#systemtap on 2020-12-09 — irc logs at freenode.irclog.whitequark.org

2015-11-12 23:18 fche changed the topic of #systemtap to: http://sourceware.org/systemtap; email systemtap@sourceware.org if answers here not timely, conversations may be logged

00:20 <kerneltoast> oh turns out the thing i did earlier fixed it

00:20 <kerneltoast> but

00:20 <kerneltoast> i was running add.stp on its own

00:20 <kerneltoast> so i didn't notice it was fixed

00:20 <kerneltoast> hah

00:21 <kerneltoast> i'm dumb

00:21 <kerneltoast> {

00:21 <kerneltoast> static int _stp_data_write_commit(void *entry)

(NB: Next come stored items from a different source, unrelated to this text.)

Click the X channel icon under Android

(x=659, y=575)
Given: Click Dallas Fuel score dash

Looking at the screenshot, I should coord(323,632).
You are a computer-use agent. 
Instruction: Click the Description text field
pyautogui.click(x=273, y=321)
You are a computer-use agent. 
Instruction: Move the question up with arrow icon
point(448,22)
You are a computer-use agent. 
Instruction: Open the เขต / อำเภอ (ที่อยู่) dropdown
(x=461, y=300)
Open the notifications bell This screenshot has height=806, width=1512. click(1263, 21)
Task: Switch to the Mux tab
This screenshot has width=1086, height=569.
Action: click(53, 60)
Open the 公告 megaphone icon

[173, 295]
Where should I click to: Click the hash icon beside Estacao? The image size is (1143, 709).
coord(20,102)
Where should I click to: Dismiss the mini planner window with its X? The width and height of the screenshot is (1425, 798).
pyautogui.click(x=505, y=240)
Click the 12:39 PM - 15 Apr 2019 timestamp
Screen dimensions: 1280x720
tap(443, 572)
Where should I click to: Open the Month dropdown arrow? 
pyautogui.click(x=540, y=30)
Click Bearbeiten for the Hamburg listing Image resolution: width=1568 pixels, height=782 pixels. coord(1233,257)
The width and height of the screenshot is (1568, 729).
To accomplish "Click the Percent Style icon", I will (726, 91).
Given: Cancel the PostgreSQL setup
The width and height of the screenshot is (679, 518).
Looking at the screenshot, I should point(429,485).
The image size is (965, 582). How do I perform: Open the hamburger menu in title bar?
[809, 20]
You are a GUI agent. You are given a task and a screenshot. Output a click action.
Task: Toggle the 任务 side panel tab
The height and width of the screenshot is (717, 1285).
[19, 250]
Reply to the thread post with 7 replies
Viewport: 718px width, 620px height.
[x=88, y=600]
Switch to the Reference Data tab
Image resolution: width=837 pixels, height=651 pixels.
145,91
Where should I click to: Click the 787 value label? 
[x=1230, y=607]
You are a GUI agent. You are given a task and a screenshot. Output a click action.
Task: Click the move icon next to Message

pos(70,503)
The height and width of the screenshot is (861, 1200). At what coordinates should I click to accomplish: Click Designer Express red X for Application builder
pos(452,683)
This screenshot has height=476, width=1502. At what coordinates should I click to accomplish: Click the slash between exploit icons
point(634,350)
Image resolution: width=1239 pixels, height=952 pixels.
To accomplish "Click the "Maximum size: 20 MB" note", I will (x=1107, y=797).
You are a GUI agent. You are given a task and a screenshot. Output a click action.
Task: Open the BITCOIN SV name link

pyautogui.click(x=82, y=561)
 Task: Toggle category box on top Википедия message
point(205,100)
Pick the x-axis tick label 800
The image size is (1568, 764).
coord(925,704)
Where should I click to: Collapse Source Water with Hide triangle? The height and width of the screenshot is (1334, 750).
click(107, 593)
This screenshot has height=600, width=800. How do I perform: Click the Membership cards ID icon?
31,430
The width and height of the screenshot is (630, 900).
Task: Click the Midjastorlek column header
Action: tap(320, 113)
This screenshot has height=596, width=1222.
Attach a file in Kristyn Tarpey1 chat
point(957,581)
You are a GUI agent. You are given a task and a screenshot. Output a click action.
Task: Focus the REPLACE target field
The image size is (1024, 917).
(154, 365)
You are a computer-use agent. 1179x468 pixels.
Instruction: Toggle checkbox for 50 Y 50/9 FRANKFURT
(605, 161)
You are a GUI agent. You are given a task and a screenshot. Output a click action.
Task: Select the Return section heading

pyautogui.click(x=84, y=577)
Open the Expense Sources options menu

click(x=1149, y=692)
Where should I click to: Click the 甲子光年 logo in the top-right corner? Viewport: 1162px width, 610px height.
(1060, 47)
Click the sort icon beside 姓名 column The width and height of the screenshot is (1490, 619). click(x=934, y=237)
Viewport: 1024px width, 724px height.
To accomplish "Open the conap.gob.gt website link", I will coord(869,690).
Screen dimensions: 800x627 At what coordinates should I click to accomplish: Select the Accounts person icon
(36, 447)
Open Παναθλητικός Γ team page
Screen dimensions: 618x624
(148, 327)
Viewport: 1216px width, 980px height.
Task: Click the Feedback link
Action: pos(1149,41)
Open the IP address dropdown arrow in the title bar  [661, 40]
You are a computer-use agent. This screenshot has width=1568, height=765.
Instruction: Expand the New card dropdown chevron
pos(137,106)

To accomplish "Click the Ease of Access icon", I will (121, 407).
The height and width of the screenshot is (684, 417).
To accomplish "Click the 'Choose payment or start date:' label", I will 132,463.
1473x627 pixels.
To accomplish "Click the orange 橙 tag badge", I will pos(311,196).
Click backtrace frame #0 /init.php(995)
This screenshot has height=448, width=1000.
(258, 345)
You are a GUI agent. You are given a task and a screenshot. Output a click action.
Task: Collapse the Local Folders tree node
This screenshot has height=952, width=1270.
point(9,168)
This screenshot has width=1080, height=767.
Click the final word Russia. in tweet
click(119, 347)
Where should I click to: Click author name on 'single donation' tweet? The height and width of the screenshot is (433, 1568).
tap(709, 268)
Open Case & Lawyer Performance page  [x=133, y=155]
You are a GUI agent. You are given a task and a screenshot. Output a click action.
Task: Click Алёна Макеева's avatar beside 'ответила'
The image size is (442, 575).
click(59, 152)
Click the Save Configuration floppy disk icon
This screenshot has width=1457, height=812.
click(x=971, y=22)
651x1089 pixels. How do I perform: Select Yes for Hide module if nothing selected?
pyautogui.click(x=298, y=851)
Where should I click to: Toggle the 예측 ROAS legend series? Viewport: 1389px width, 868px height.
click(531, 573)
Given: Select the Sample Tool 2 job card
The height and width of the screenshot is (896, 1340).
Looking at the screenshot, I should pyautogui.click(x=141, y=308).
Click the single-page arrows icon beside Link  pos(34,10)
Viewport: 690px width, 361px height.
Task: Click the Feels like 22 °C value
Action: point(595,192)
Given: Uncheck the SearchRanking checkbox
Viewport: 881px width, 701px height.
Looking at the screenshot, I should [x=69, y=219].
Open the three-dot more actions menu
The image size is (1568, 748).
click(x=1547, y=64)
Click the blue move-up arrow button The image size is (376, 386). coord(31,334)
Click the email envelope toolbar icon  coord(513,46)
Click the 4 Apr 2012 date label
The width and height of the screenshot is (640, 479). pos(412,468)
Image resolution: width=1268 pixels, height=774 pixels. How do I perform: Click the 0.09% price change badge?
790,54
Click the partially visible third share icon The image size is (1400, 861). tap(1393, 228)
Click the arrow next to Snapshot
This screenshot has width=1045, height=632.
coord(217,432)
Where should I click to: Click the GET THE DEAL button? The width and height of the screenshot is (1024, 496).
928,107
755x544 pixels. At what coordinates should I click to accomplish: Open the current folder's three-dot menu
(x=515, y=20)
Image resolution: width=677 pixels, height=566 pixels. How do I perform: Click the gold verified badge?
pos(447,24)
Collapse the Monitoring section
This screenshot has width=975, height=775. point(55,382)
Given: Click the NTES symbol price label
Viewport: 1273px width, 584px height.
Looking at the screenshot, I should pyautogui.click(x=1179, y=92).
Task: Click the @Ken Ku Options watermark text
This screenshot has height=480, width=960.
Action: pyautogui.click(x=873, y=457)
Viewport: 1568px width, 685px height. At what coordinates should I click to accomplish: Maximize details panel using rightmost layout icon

00:21 <kerneltoast> + struct rchan_buf *buf;

00:21 <kerneltoast> - /* Nothing to do here. */

00:21 <kerneltoast> +

00:21 <kerneltoast> + buf = _stp_get_rchan_subbuf(_stp_relay_data.rchan->buf,

00:21 <kerneltoast> + smp_processor_id());

00:21 <kerneltoast> + __stp_relay_switch_subbuf(buf, 0);

00:21 <kerneltoast> return 0;

00:21 <kerneltoast> }

00:24 irker962 has joined #systemtap

00:24 <irker962> systemtap: sultan systemtap.git:sultan/bulkmode2 * release-4.4-26-g5c1b84a8d / runtime/print_flush.c runtime/transport/relay_v2.c runtime/transport/transport.c runtime/transport/transport.h staprun/relay.c: always use per-cpu bulkmode relayfs files to communicate with userspace

00:24 <irker962> systemtap: sultan systemtap.git:sultan/bulkmode2 * release-4.4-27-g5836a314d / tapset-timers.cxx: Revert "REVERTME: tapset-timers: work around on-the-fly deadlocks caused by mutex_trylock"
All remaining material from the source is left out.